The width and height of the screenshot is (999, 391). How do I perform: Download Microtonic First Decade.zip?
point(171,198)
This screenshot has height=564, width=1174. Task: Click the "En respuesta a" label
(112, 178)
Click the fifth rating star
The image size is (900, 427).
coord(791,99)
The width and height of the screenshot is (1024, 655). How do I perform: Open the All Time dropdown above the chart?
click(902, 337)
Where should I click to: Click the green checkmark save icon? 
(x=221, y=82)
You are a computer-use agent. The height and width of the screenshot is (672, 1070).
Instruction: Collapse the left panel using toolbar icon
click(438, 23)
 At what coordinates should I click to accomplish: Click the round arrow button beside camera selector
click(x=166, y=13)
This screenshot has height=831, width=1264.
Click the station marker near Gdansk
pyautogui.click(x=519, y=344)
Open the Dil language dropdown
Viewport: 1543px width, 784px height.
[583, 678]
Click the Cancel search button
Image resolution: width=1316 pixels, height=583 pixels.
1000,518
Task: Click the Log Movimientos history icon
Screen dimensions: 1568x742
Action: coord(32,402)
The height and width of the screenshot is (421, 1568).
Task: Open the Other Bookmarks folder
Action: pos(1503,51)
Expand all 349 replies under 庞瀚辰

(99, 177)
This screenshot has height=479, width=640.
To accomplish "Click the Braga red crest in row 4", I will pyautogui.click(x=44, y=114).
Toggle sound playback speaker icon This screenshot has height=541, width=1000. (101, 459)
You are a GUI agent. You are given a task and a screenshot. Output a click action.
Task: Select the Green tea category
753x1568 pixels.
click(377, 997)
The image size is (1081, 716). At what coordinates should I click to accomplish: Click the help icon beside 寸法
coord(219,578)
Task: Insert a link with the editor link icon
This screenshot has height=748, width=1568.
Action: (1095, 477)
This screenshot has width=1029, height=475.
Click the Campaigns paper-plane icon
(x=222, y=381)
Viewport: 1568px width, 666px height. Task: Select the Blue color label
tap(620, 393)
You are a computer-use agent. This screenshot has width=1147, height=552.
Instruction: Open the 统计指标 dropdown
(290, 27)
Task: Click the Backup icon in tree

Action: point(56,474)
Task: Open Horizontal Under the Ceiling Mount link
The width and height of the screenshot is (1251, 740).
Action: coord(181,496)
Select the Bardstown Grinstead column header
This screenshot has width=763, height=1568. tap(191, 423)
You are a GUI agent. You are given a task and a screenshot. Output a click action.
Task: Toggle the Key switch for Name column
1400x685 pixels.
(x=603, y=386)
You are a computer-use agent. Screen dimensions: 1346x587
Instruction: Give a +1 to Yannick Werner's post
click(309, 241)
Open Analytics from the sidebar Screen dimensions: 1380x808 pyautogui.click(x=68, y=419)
^^^^^^^^^^^^^^^^
▶ Task directions
State how many lines of the listing include the word "agent". Reply with the number alone.

▶ Solution to this task
5